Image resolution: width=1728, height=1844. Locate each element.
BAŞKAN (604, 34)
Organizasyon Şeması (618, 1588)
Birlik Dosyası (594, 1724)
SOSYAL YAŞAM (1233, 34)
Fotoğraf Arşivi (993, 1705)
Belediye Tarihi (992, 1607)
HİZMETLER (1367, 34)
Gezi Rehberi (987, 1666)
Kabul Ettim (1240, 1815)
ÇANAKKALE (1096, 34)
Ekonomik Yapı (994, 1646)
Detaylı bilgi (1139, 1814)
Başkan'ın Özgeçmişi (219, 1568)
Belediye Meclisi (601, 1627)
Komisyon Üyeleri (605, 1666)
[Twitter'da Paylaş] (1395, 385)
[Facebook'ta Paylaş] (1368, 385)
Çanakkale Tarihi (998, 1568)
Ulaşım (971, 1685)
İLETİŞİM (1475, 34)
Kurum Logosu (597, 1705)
◇ ◇ ◇ ◇ ◇
● **EXERCISE**
Lines before the one containing "ÇANAKKALE (1096, 34)" are to be left out; that line and every line after it through the end of the data should be copied exactly.

● **EXERCISE ANSWER**
ÇANAKKALE (1096, 34)
Ekonomik Yapı (994, 1646)
Detaylı bilgi (1139, 1814)
Başkan'ın Özgeçmişi (219, 1568)
Belediye Meclisi (601, 1627)
Komisyon Üyeleri (605, 1666)
[Twitter'da Paylaş] (1395, 385)
[Facebook'ta Paylaş] (1368, 385)
Çanakkale Tarihi (998, 1568)
Ulaşım (971, 1685)
İLETİŞİM (1475, 34)
Kurum Logosu (597, 1705)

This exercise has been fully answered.